China did just that at the weekend when the Chinese Communist Party mouthpiece Xinhua news agency reported on remarks by Taiwan Affairs Office chairman Zhang Zhijun (張志軍). During a speech at the fifth World Peace Forum in Beijing on Sunday, Zhang, a keen practitioner of saturation propaganda, touched on souring relations in the Taiwan Strait following the election of Tsai Ing-wen (蔡英文) as president in Taiwan.
While there was nothing atypical in Zhang blaming Tsai’s refusal to recognize the so-called “1992 consensus” and absurd (to the Taiwanese) “one China” framework, he did go beyond the usual rhetoric by rewriting recent history.
“We have noticed that the current Taiwan authorities attempted to sideline and break off political, economic and cultural links between the two sides of the Strait through certain policies and actions,” Zhang told his audience at Tsinghua University, the organizer of the event.

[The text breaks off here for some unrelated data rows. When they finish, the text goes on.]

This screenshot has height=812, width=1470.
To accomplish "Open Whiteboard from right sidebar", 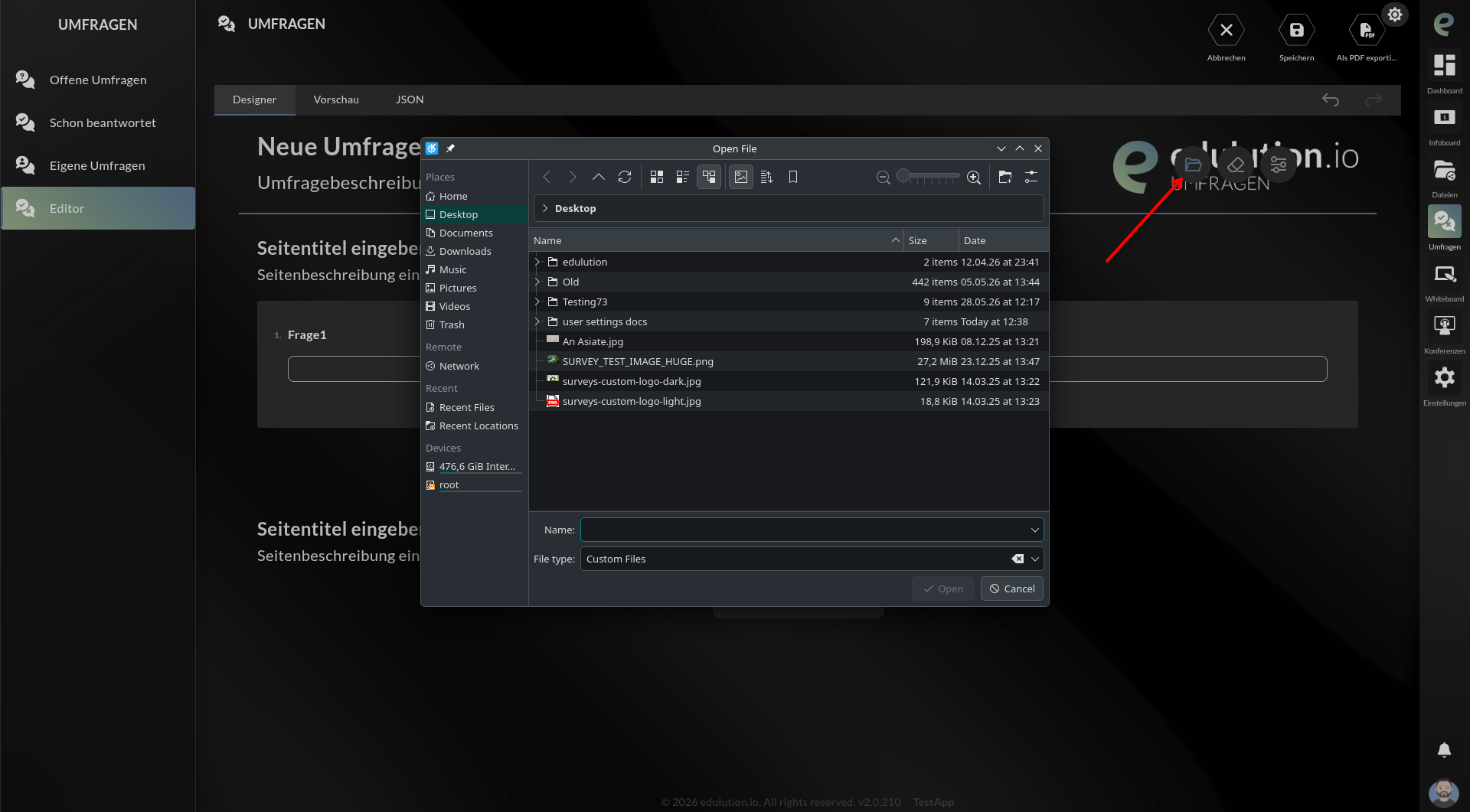I will [1445, 282].
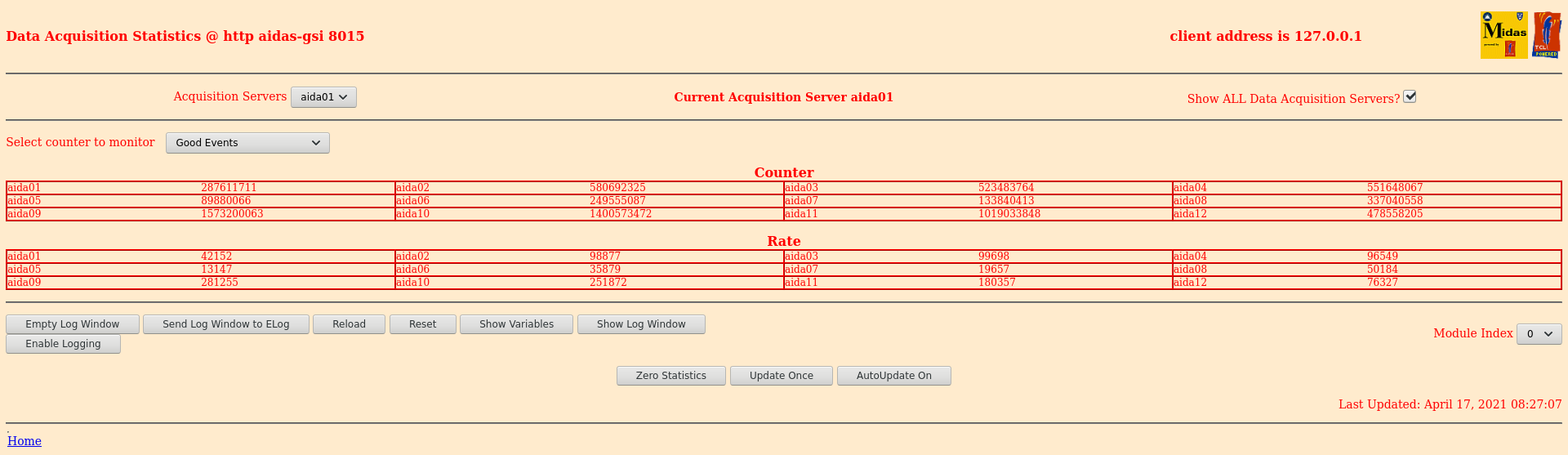Click aida12 rate cell 76327
Viewport: 1568px width, 455px height.
click(1383, 283)
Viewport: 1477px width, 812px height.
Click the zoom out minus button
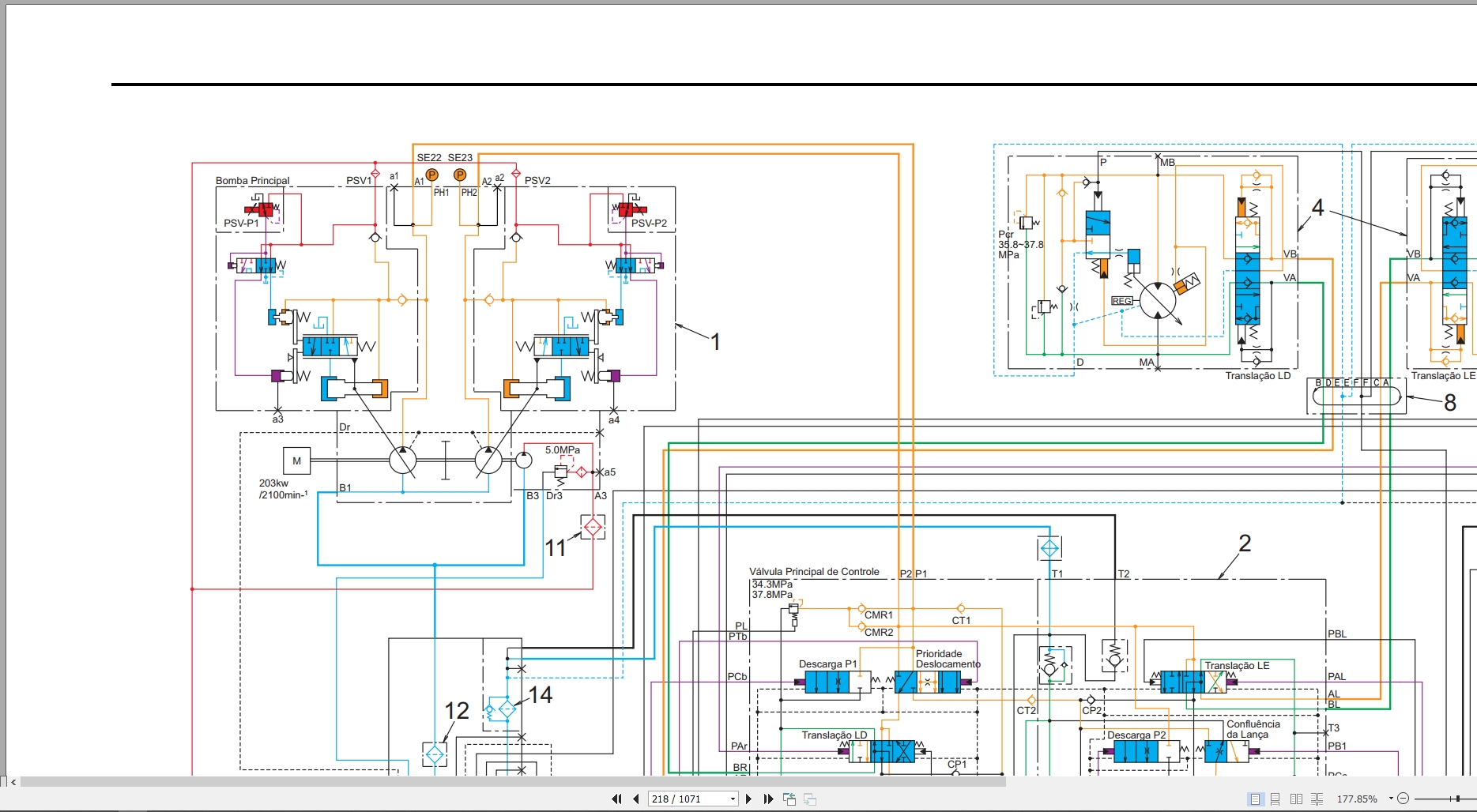pos(1403,799)
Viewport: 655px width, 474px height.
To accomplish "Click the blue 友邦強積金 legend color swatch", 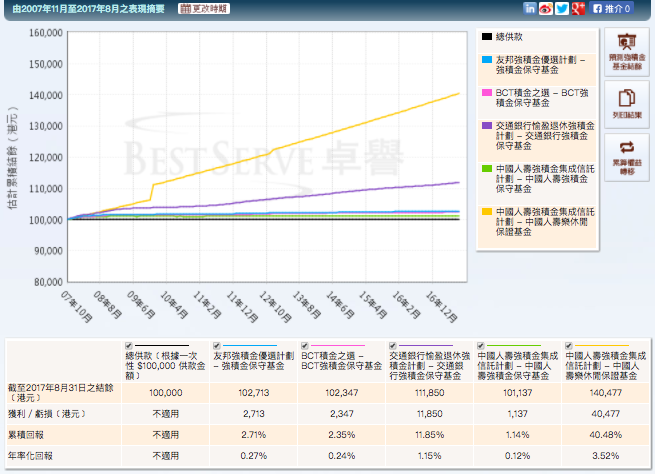I will coord(486,60).
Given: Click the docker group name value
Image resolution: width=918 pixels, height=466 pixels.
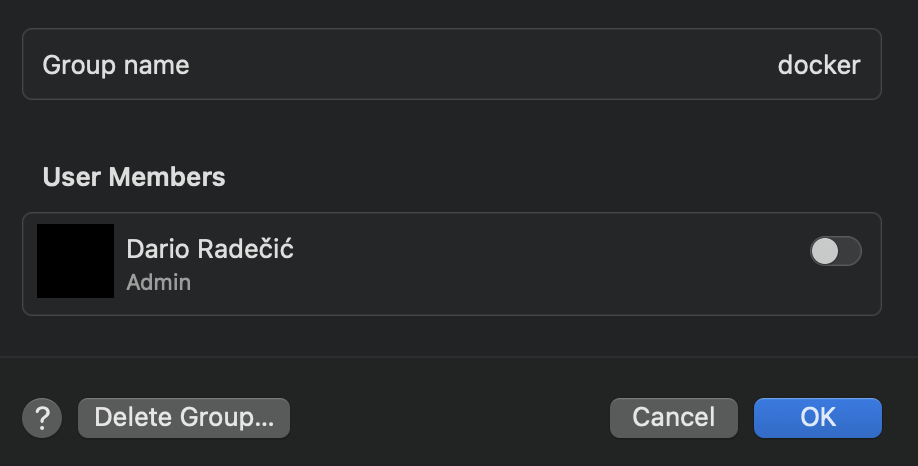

The situation, Zhang said, has led to the suspension of cross-strait communication mechanisms and increased uncertainty and risks.
Xinhua then stepped in with the following: “The two sides have suspended the regular mechanism between cross-strait affairs departments, as well as the consultation mechanism between the mainland’s [sic] Association for Relations Across the Taiwan Straits (ARATS) and the Taiwan-based Straits Exchange Foundation (SEF).”

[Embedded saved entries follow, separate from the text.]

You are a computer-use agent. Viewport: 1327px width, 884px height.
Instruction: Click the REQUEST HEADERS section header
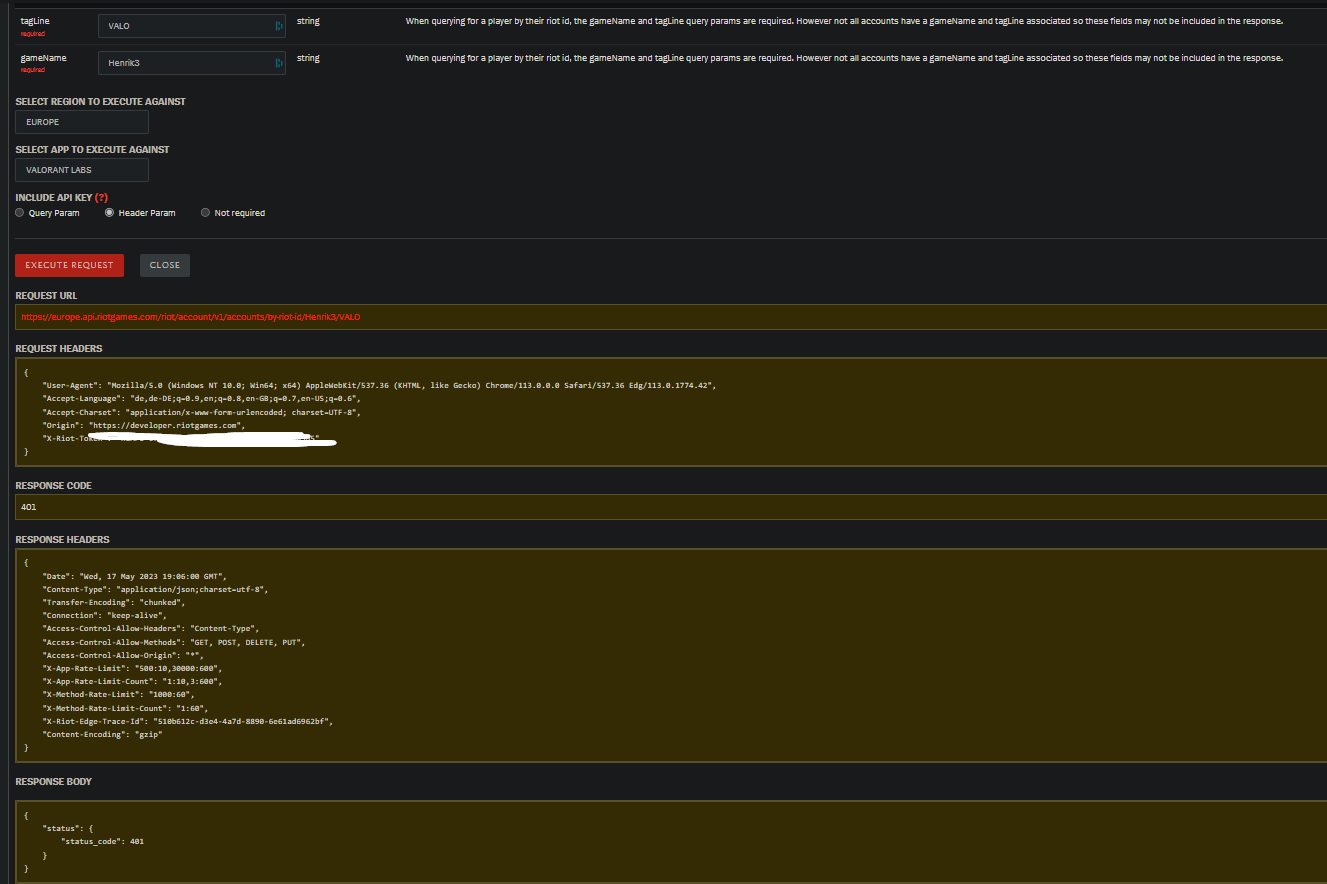click(x=58, y=348)
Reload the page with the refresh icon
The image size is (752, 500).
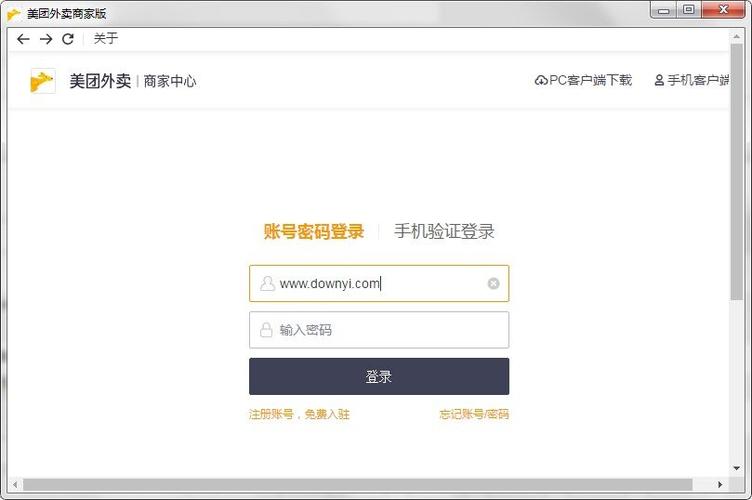tap(68, 39)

Anyone who has followed cross-strait relations since the January elections in Taiwan would immediately know that this is revisionism. The two sides have not suspended regular and consultation mechanisms — Beijing has. In fact, the Tsai administration has repeatedly signaled its desire for communication to continue, regardless of the disagreements that Taipei and Beijing may have over the CCP’s expectations of Tsai.
Through this revisionism, Beijing is trying to create a moral equivalence by portraying Taipei as somehow responsible for the cessation of dialogue: not only has Tsai “irresponsibly” refused to say what Beijing wants her to say (which she will not and cannot), but her government has, we are to believe, furthermore closed the door on dialogue, which plays an important role ensuring predictability and stability in the Taiwan Strait.

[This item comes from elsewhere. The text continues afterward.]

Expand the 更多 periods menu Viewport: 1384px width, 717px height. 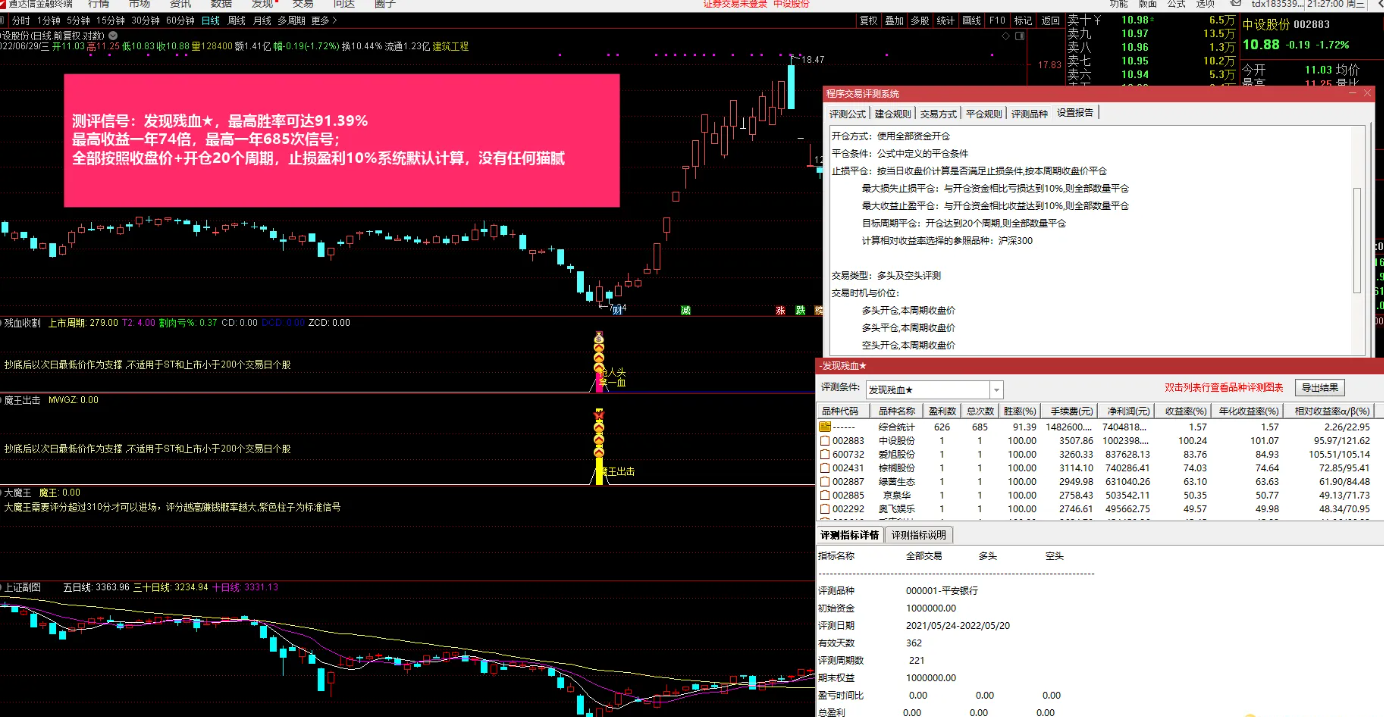[321, 20]
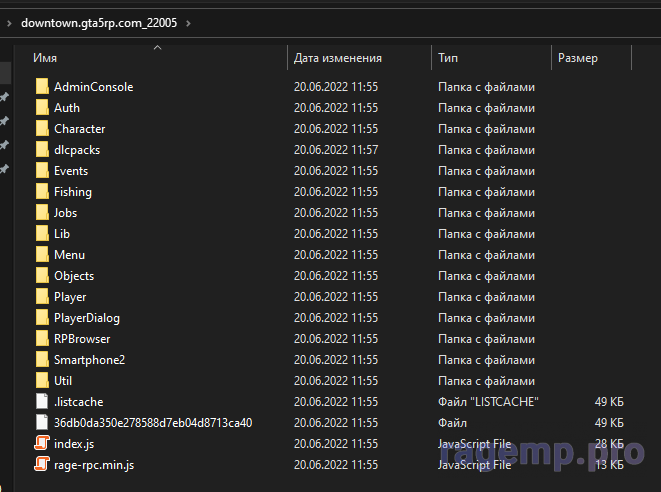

This is a patent lie. The Tsai administration desires dialogue and has explored various avenues since the Chinese side announced it had suspended the mechanisms last month to keep the discussion going. Behind the scenes, members of the “blue” camp (i.e., opposition Kuomintang) who are involved in quiet discussions with the Chinese side have also sought to convince Beijing that refusing to talk with the Tsai administration is sheer folly. Even they acknowledge that the notion that Taipei suspended talks is a lie.
Knowing the modus operandi of Chinese propagandists, expect this — Taiwan as responsible for suspending communication mechanisms — to become the new narrative over the coming weeks and months. It will be repeated in official media, by officials like Zhang, and at various conferences and forums abroad.
The Chinese People’s Institute of Foreign Affairs (CPIFA) is co-organizer of the event, which was held July 16-17. Over the years CPIFA has co-organized a number of forums with other Chinese organizations involved in political/information warfare, including China Energy Fund Committee (CEFC).